Per-process monitoring

For the per-process monitoring, resource usage metrics (e.g., CPU, memory, disk, network...) are retrieved, processed and pushed to a time series database creating a stream. Thanks to this approach it is possible in real-time to see and use this data for several purposes like visualization, reporting or to detect situations like resource bottlenecks, loss of efficiency or even resource contention.

Moreover, the per-process approach allows to deploy this monitoring solution on a broader type of virtualized environments, from bare-metal to virtual machines (Cloud instances) or even containers.
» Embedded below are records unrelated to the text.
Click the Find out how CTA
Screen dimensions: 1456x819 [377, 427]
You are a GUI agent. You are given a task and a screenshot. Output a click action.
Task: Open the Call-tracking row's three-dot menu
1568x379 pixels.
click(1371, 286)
Single instance CPU for a PageRank with Hadoop

Cluster-aggregated CPU for a TeraSort with Scala

Cluster-aggregated memory for a TeraSort with Scala

Cluster-aggregated disk for a TeraSort with Scala

Cluster-aggregated network for a TeraSort with Scala


Real-time profiling

For the real-time profiling of Java-based applications, the perf utils are used to continuously get system-wide CPU stacks, using a configurable frequency. The stacks are then processed, marked to differentiate them across applications and pushed to a document-based database. Once in the database, the stacks can be retrieved and processed with several tools (console script, web interface) to create the interactive flame graphs.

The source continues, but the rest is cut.